PREFIX ldp: <http://www.w3.org/ns/ldp#>
<> a ldp:Container, ldp:BasicContainer, ldp:Resource;
   ldp:contains <file.ttl>, <posts/>, <profile/>.
<file.ttl> a ldp:Resource.
<posts/> a ldp:Container, ldp:BasicContainer, ldp:Resource.
<profile/> a ldp:Container, ldp:BasicContainer, ldp:Resource.

Listing 1: An LDP container in a Solid data vault containing one file and two directories in the Turtle serialization.

Data vaults can contain public as well as private data. Users can configure who can access or modify files within their vault using mechanisms such as ACL [39] and ACP [40]. This configuration is usually done by referring to the WebID of users.

WebID Profile

Any agent (person or organization) within the Solid ecosystem can establish their identity through a URI, called a WebID. These agents can authenticate themselves using the decentralized Solid OIDC protocol [41], which is required for authorizing access during the reading and writing of resources. Each WebID URI should be dereferenceable, and return a WebID profile document. Next to basic information of the agent such as its name, this document contains links to 1) the vault’s LDP container (via pim:storage), and 2) public and private type indexes. An example is shown in Listing 2.

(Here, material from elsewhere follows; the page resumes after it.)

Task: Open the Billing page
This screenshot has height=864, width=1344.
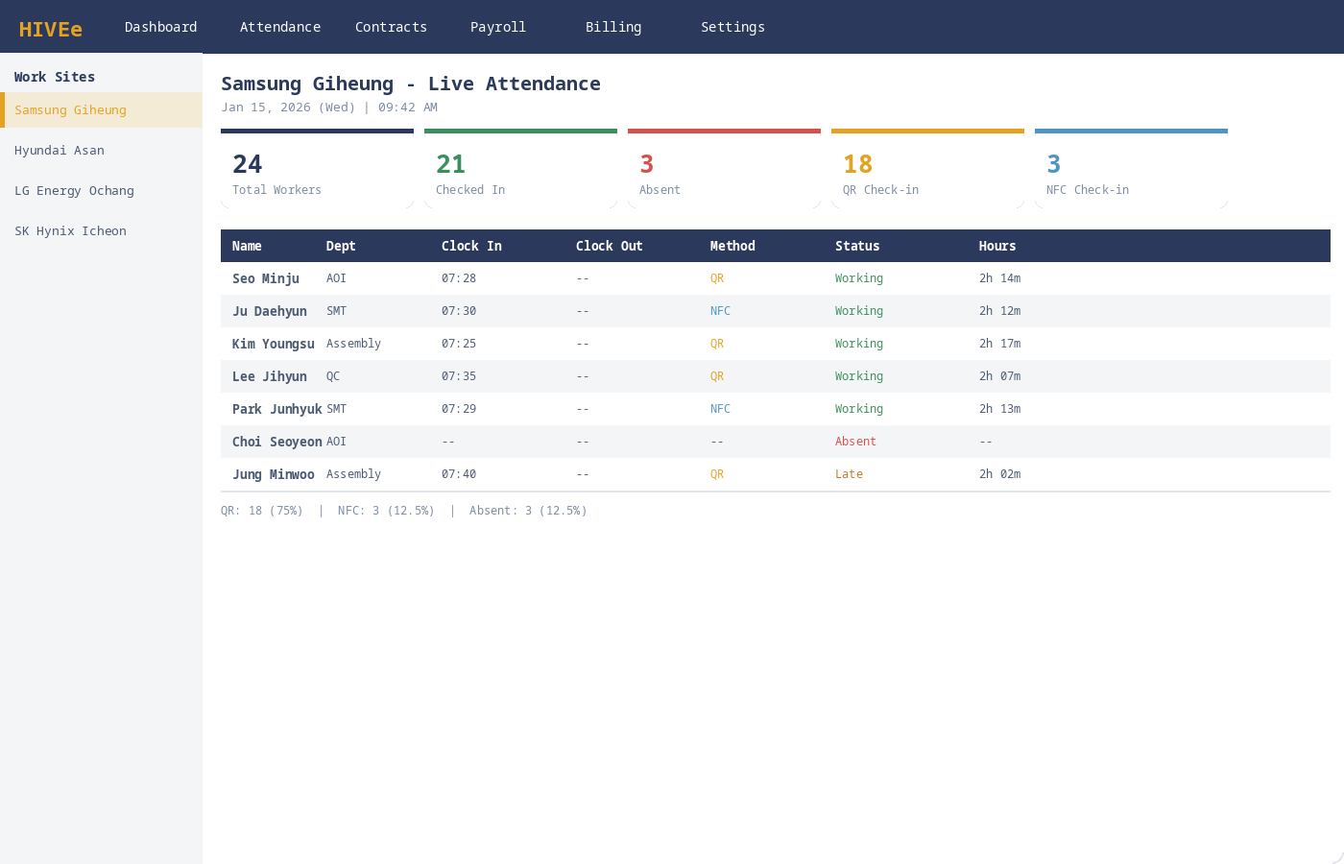Action: click(x=612, y=27)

PREFIX pim: <http://www.w3.org/ns/pim/space#>
PREFIX foaf: <http://xmlns.com/foaf/0.1/>
PREFIX solid: <http://www.w3.org/ns/solid/terms#> 
<#me> foaf:name "Zulma";
      pim:storage </>;
      solid:oidcIssuer <https://solidcommunity.net/>;
      solid:publicTypeIndex </publicTypeIndex.ttl>.

Listing 2: A simplified WebID profile in Turtle.

Type Index

Users are free to organize documents in their vault as they see fit. The Type Index [18] is a document that enables type-based resource discovery within a vault. Users may have public or private type indexes, which respectively refer to data that are and are not publicly discoverable. A type index can contain type registration entries for different classes, where each registration has a link to resources containing instances of the corresponding class. Listing 3 shows a type index example with type registrations for posts and comments, where the posts entry refers to a single posts file, and the comments entry refers to a container with multiple comments files. If an application wants to obtain all posts of a user, it can follow the link within the type index entry corresponding to the post class.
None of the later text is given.